Dataset records
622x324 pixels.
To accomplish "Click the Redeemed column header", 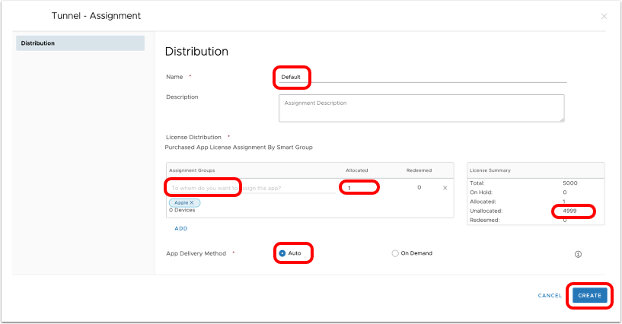I will coord(419,170).
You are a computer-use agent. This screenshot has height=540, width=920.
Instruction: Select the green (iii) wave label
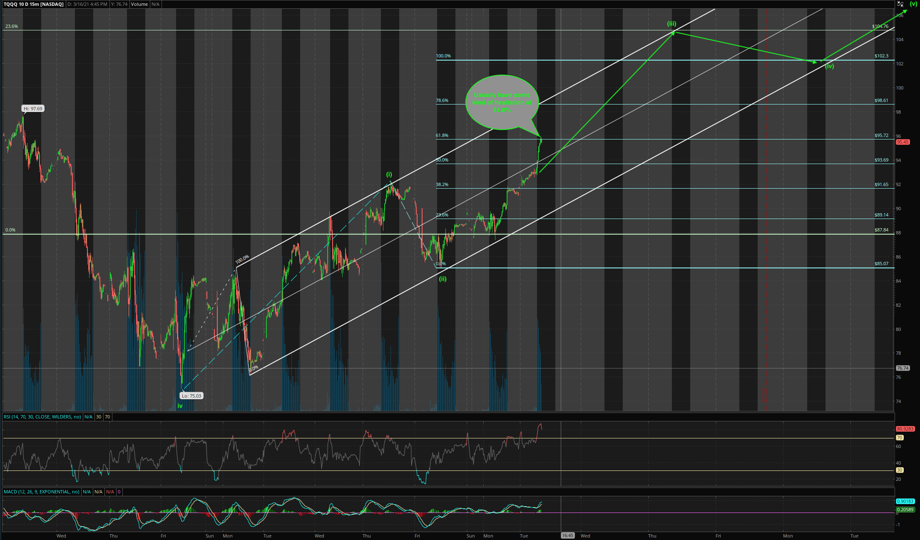pyautogui.click(x=671, y=24)
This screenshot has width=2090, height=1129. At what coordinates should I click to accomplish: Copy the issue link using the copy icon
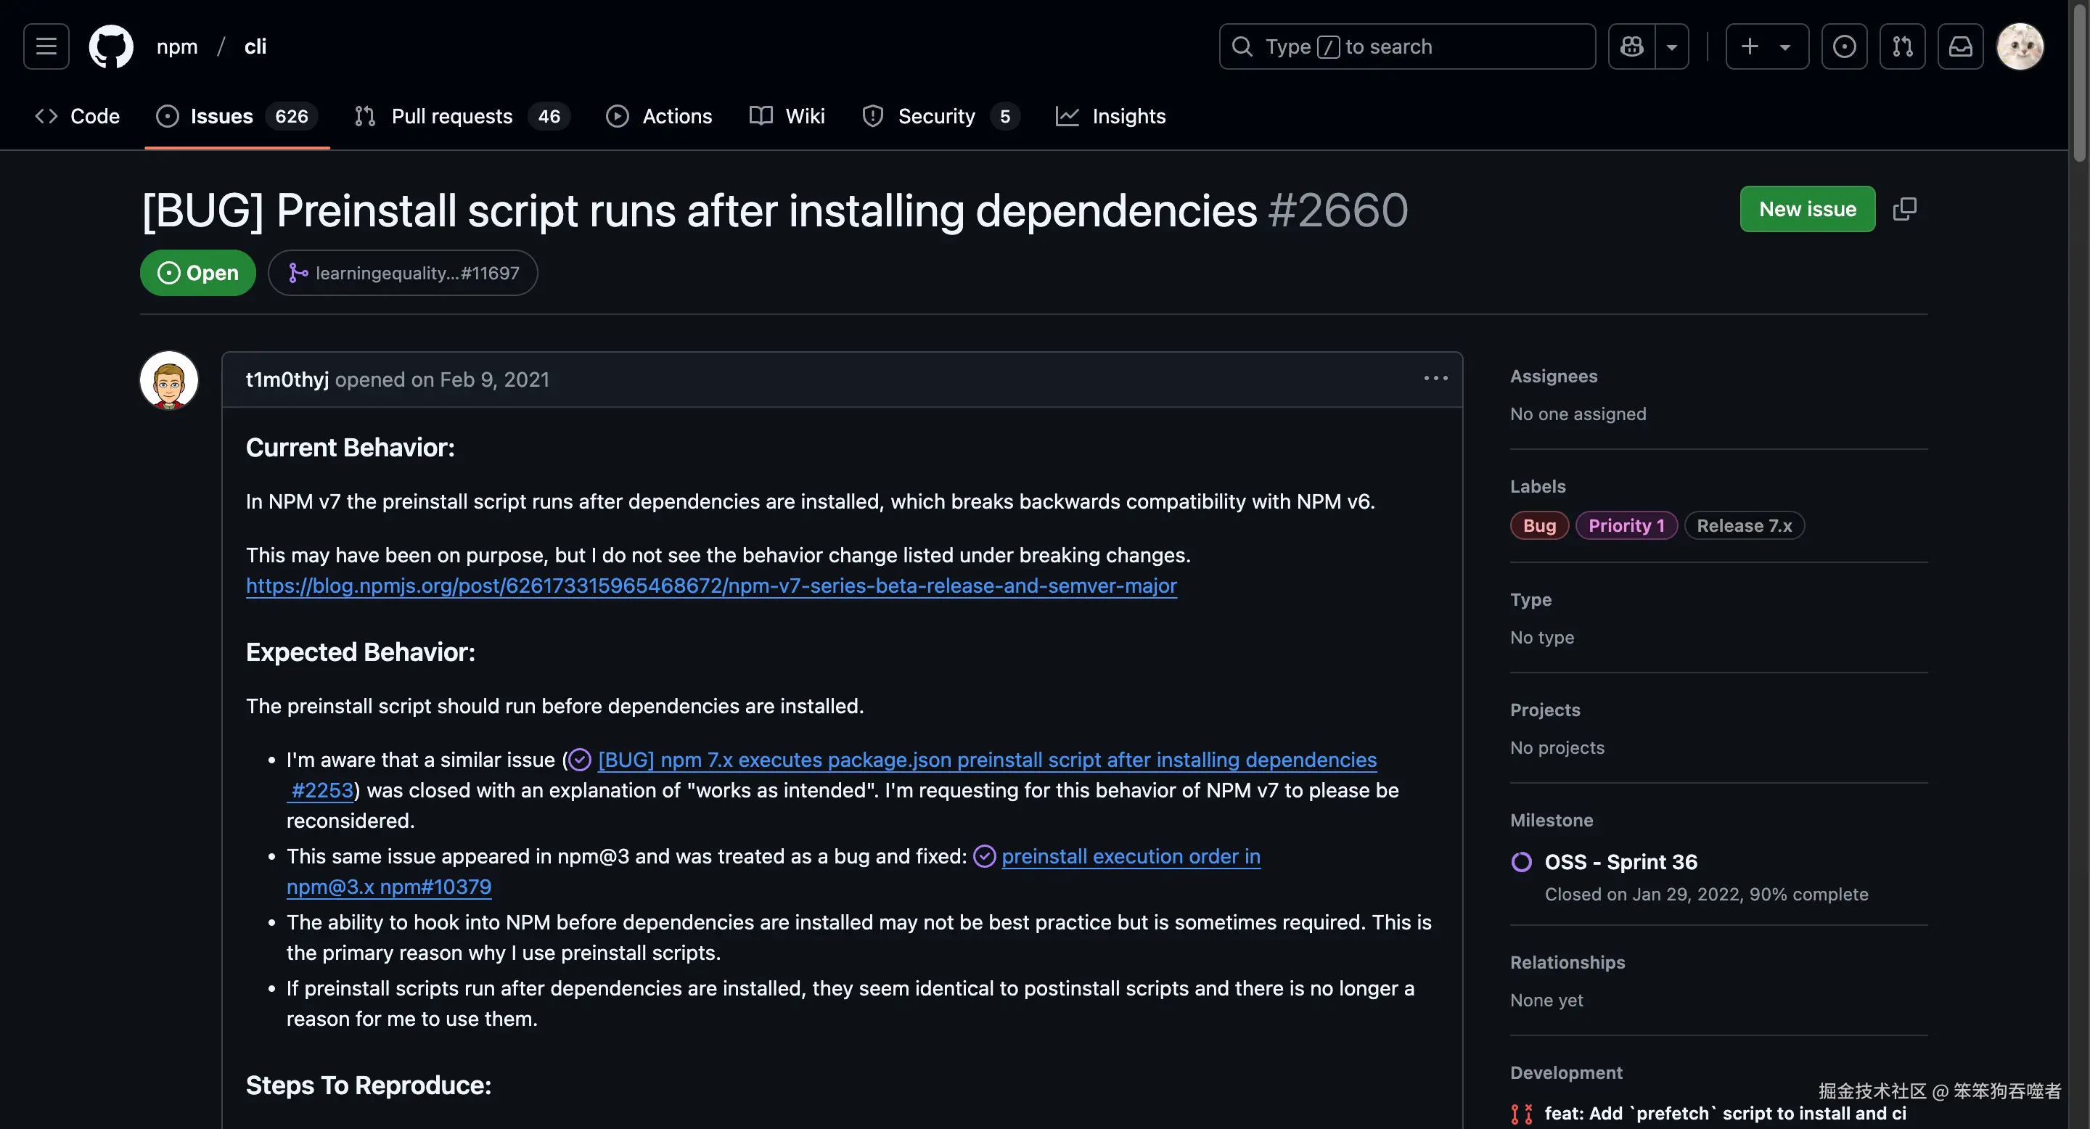(1904, 209)
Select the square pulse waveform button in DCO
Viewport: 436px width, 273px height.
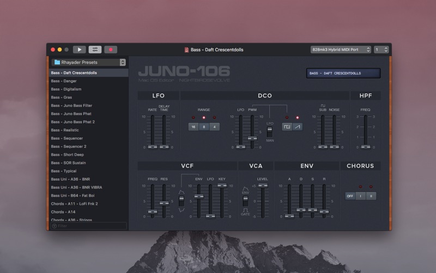tap(287, 127)
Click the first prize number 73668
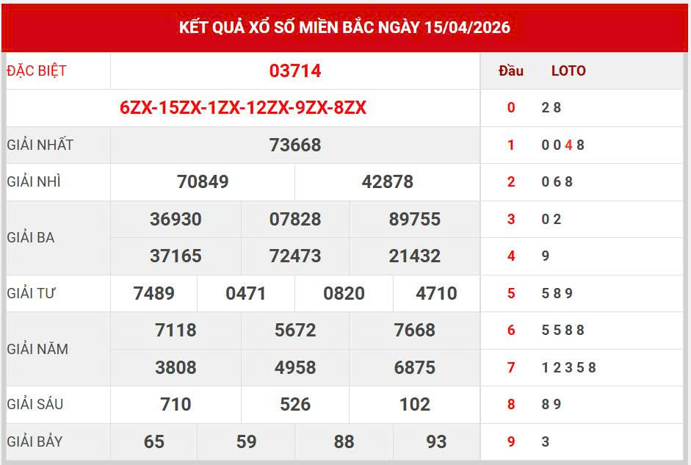 click(295, 145)
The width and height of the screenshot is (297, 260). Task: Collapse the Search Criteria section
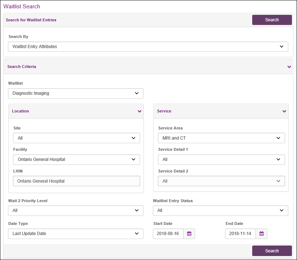pos(289,67)
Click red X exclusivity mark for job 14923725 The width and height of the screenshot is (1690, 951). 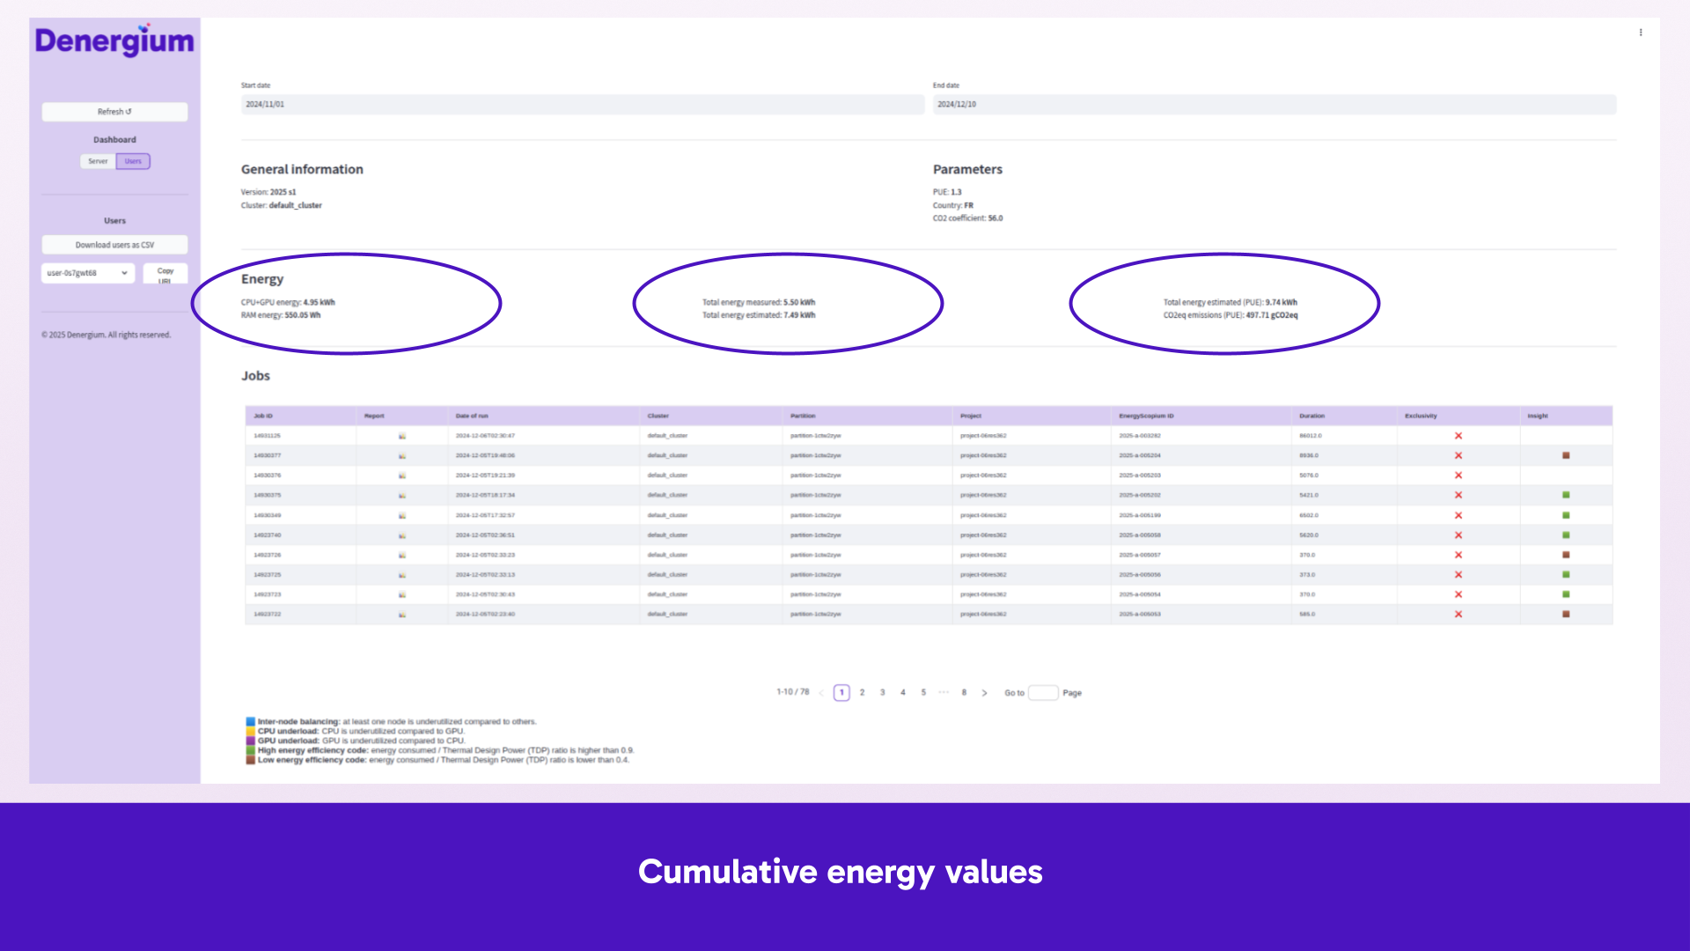1458,575
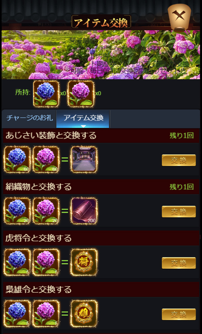This screenshot has height=334, width=202.
Task: Tap the 雄 token reward icon
Action: point(84,313)
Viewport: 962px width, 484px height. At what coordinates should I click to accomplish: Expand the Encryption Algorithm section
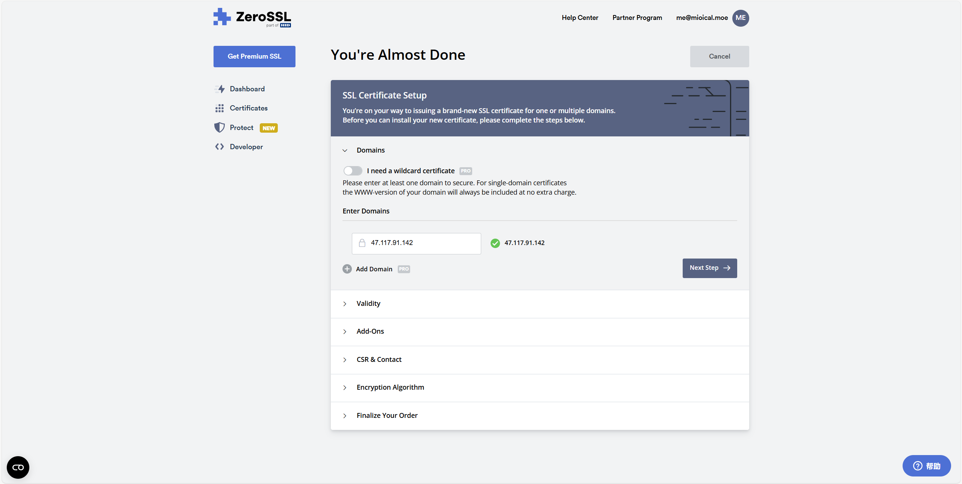(390, 387)
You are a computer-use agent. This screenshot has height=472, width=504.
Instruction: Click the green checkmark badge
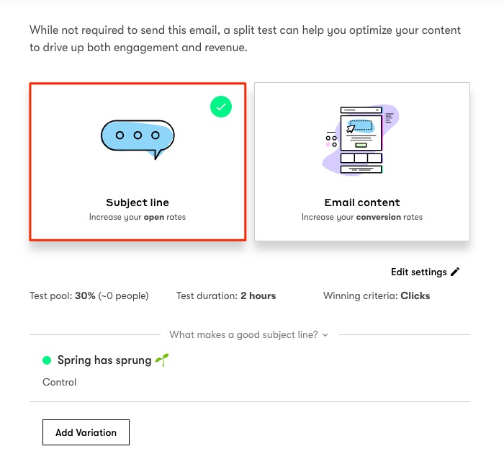pyautogui.click(x=221, y=107)
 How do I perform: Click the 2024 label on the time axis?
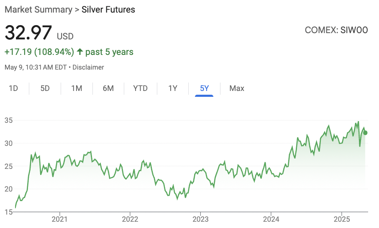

Task to complete
Starting at the line of the listing that contains "Viewport: 962px width, 484px" and ending at the end of the listing, lay out those lines as a JSON list of strings, one string per line. Skip blank lines and leave the pictures out.

Solution for this task
[
  "Viewport: 962px width, 484px height. At what coordinates should I click to accomplish: Expand the Encryption Algorithm section",
  "(390, 387)",
  "You are a computer-use agent. This screenshot has height=472, width=504.",
  "Instruction: Click the green checkmark badge",
  "pyautogui.click(x=221, y=107)",
  " How do I perform: Click the 2024 label on the time axis?"
]